DATA SHOWN:
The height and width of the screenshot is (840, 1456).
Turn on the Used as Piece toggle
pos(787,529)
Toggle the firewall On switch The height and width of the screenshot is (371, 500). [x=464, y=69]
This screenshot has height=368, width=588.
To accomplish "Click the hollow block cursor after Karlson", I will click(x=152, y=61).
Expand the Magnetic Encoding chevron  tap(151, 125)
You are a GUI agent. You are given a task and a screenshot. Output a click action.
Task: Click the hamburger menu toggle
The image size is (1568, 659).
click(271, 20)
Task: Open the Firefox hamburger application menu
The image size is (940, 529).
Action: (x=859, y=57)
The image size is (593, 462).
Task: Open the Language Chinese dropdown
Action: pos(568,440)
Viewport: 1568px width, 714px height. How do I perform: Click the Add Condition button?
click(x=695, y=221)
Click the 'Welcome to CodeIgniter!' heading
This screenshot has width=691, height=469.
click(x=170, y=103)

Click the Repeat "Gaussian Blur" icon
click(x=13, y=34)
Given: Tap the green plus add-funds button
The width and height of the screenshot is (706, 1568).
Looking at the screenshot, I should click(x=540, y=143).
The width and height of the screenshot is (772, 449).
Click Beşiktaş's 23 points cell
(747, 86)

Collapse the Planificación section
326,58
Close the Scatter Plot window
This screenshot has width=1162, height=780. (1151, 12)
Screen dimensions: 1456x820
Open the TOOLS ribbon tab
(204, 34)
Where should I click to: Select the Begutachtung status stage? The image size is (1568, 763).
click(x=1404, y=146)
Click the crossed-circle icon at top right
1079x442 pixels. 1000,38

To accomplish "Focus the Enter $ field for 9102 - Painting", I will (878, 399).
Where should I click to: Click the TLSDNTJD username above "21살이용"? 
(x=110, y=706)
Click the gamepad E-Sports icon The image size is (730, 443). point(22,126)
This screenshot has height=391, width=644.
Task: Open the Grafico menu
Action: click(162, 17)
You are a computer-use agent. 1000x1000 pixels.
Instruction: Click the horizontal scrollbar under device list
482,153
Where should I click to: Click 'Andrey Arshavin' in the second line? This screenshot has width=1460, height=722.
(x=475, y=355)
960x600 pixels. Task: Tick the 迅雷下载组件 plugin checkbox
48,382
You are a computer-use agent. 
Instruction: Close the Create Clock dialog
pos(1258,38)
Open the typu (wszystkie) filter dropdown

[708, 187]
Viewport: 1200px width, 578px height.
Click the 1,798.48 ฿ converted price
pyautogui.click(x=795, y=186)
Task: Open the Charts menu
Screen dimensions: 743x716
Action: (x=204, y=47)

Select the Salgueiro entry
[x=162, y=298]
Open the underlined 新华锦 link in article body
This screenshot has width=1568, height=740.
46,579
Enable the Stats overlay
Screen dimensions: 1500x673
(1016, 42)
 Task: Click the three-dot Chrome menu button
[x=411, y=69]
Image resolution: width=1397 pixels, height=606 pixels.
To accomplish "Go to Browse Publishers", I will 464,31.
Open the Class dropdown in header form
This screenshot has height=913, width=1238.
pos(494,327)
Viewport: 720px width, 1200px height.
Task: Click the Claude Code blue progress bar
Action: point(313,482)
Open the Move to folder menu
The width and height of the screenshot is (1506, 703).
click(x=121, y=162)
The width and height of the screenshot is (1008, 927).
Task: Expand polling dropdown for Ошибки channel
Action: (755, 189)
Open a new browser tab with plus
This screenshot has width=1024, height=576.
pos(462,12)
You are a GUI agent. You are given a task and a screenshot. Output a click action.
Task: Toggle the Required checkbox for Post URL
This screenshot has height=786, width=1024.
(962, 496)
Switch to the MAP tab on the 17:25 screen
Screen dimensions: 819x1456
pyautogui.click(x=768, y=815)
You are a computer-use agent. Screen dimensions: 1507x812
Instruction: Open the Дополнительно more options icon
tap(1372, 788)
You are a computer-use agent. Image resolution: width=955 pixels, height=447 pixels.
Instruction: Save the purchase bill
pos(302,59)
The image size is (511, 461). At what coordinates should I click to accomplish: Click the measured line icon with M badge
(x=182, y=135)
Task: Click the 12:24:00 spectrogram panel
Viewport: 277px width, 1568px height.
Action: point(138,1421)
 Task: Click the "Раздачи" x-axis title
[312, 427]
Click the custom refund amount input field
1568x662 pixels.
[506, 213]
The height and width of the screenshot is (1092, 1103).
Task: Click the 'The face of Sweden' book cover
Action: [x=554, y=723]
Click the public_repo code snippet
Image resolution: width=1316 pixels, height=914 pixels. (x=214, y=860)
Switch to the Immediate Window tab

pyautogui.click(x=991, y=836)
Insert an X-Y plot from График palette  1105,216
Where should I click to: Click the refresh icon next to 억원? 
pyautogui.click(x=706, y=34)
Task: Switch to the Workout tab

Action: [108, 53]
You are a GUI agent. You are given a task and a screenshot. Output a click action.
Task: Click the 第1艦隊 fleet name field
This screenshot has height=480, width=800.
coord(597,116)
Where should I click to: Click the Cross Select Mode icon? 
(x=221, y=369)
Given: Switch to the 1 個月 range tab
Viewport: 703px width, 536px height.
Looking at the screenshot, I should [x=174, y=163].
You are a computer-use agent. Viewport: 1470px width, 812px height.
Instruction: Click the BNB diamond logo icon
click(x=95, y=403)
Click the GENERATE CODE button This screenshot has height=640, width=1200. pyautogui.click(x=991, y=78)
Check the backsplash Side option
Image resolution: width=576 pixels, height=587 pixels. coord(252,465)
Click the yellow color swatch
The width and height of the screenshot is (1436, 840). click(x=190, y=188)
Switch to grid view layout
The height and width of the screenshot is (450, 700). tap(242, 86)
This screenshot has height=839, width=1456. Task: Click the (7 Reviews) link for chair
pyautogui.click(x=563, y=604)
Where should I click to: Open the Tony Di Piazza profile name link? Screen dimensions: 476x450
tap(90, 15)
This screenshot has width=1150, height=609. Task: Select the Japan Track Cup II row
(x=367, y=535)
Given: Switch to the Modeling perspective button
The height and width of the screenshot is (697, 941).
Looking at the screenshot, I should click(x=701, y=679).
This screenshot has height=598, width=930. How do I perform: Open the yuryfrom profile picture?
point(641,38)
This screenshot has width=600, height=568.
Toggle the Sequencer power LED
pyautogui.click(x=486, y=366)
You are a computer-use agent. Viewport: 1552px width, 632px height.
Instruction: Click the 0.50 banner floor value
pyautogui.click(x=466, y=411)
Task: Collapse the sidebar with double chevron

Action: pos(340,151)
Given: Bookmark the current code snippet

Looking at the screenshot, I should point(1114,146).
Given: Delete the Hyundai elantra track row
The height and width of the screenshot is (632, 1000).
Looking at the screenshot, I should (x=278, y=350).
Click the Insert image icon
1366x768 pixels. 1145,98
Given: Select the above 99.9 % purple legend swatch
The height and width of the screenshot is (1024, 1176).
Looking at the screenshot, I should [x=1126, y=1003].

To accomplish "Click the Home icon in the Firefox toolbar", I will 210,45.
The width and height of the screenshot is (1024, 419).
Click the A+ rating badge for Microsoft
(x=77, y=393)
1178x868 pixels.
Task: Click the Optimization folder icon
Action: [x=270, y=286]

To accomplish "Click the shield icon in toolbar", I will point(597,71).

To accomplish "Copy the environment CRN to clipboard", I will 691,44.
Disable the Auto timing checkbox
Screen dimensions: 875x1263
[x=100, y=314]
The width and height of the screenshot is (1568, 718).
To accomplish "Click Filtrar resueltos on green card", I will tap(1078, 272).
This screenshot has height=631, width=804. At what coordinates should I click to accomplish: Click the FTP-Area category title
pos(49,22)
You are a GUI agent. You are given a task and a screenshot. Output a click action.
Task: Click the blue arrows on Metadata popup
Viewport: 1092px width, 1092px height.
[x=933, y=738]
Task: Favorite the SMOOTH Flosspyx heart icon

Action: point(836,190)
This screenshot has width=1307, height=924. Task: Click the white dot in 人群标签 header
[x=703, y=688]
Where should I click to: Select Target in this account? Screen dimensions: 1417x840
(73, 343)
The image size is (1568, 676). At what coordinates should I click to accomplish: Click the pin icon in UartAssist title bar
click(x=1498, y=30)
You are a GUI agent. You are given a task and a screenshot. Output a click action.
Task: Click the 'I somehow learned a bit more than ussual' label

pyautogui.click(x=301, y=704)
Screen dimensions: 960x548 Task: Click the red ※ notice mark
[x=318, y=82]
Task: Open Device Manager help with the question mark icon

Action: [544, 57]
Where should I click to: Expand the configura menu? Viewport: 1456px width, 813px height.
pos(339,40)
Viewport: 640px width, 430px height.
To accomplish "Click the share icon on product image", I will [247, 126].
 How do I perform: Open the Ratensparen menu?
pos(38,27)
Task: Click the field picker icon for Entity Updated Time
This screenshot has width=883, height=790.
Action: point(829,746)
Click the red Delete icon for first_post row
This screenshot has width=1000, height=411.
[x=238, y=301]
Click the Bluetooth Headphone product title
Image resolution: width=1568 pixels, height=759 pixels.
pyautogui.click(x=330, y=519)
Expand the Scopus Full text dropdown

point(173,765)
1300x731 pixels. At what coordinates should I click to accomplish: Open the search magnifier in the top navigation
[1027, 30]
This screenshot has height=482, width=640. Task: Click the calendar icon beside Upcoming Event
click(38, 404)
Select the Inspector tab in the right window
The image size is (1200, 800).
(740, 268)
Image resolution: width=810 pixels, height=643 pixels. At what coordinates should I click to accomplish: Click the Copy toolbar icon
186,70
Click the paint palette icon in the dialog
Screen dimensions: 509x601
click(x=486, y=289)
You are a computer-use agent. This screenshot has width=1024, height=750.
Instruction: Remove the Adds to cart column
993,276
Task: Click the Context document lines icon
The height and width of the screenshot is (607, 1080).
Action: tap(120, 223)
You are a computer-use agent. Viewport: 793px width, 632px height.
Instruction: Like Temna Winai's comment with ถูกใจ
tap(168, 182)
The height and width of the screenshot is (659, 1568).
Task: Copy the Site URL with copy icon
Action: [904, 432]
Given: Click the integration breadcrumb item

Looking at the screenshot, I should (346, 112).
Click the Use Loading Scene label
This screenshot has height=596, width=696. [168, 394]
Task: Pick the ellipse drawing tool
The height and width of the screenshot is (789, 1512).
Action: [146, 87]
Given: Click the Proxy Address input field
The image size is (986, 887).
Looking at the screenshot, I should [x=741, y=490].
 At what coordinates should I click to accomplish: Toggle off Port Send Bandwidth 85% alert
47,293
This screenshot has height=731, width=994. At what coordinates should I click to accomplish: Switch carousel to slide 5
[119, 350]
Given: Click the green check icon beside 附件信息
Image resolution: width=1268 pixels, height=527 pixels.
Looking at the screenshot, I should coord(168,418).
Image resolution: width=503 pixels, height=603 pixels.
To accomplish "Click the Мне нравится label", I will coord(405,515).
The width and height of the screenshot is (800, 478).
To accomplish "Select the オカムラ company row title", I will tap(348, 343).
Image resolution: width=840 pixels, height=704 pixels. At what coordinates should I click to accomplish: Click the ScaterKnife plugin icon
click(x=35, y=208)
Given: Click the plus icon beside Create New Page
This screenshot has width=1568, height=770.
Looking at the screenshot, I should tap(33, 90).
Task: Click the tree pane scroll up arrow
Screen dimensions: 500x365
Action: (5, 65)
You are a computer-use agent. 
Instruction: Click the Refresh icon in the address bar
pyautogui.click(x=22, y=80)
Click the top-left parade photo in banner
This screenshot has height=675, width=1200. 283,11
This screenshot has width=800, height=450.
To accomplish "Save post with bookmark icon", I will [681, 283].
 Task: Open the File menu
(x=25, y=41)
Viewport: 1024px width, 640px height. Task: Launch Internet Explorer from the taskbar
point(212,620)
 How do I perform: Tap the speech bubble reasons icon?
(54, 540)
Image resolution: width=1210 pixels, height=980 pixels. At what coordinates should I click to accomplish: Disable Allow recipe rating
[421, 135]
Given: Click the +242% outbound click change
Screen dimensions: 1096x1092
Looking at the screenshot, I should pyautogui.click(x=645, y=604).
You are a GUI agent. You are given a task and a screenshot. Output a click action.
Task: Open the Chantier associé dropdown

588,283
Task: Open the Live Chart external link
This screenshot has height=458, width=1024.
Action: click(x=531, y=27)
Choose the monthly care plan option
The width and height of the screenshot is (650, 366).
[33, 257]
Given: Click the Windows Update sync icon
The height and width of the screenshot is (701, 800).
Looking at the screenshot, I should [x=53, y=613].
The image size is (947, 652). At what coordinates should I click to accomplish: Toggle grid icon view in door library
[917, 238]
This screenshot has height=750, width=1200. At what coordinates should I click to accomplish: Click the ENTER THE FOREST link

HOW TO COMPLETE THIS TASK: In the entries above, find the line with "Screen dimensions: 1456x820" and the line with "Viewport: 1200px width, 578px height.", then set down exactly those two and every line between them, nothing else.

OUTPUT FOR THIS TASK:
Screen dimensions: 1456x820
Open the TOOLS ribbon tab
(204, 34)
Where should I click to: Select the Begutachtung status stage? The image size is (1568, 763).
click(x=1404, y=146)
Click the crossed-circle icon at top right
1079x442 pixels. 1000,38

To accomplish "Focus the Enter $ field for 9102 - Painting", I will (878, 399).
Where should I click to: Click the TLSDNTJD username above "21살이용"? 
(x=110, y=706)
Click the gamepad E-Sports icon The image size is (730, 443). point(22,126)
This screenshot has height=391, width=644.
Task: Open the Grafico menu
Action: click(162, 17)
You are a computer-use agent. 1000x1000 pixels.
Instruction: Click the horizontal scrollbar under device list
482,153
Where should I click to: Click 'Andrey Arshavin' in the second line? This screenshot has width=1460, height=722.
(x=475, y=355)
960x600 pixels. Task: Tick the 迅雷下载组件 plugin checkbox
48,382
You are a computer-use agent. 
Instruction: Close the Create Clock dialog
pos(1258,38)
Open the typu (wszystkie) filter dropdown

[708, 187]
Viewport: 1200px width, 578px height.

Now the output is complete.